According to the Swiss National Bank, funds managed privately in 2002 fell 13 per cent to SFr3 trillion.

Compliant

The industry has responded to the slump by streamlining itself, cutting costs and staff, and focussing on core markets.

Just last week, one of Switzerland’s oldest private banks, Ferrier Lullin & Cie announced a takeover of its fellow Geneva-based institution, Banque Notz Stucki.

In some cases, the shake-up has already borne fruit, with several banks reporting healthy profits in recent months.

But the banks will have more trouble defending their traditional competitive advantage over European rivals – banking secrecy.

Bodies such as the European Union, as well as the Organisation for Economic Development and Cooperation, have become involved in campaigns to weaken Swiss banking confidentiality.

Weatherill said Swiss banks would struggle to resist the pressure in coming years, although Switzerland was likely to remain an “acceptable off-shore banking centre”.

“That’s not to say there won’t be a Swiss compromise [on banking secrecy],” he said.

“What’s clear from the survey is that banks need to meet the base criteria for regulation internationally. If one doesn’t meet those, it’ll be very dangerous for the banks.

“The indication is that Switzerland wants to play in the international marketplace – so they’ll make themselves compliant.”

Courting the nouveau riche…

The survey, which covered over 70 countries, found most private banks were counting on seeing annual growth of between five and ten per cent in coming years.

However, with many banks expecting to receive only 17 per cent of that growth from new entrants to the “ultra-rich club”, institutions will find themselves competing among themselves.

Weatherill said this is because there has been little new wealth generated in recent years.

“The good news is that there is positive growth anticipated, but it’s down on the rates of ten and 15 per cent of a few years ago,” he said.

“But with fewer clients entering private banks, it’s a zero-sum game.”

..and keeping the old

Furthermore, many banks are busy fighting to keep their current clients. Angered by poor returns and higher fees, clients are looking twice at the performance of their family banker.

The number one reason cited by clients for leaving a bank is poor performance.

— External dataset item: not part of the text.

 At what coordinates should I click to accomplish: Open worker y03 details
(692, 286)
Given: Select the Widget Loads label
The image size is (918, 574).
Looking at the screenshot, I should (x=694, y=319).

And long-gone are the days when the well heeled visited Zurich’s Bahnhofstrasse once a year en-route to a ski holiday. These days, clients demand constant attention.

“Clients over the past few years have been promised a lot of things by private banks,” Weatherill said.

“All of which has increased expectations on private banks which they’ve had a great deal of difficulty in meeting.”

swissinfo, Jacob Greber in Zurich

Private banks manage more than SFr3 trillion ($2.3 trillion) in Switzerland.
Globally more than $25 trillion is estimated to be in private banks.
UBS is the world’s largest private bank, with SFr1.3 trillion under management.
Private banks generally focus on clients worth more than $500,000.
Some specialise in “ultra-high net worth individuals” with assets upwards of $50 million.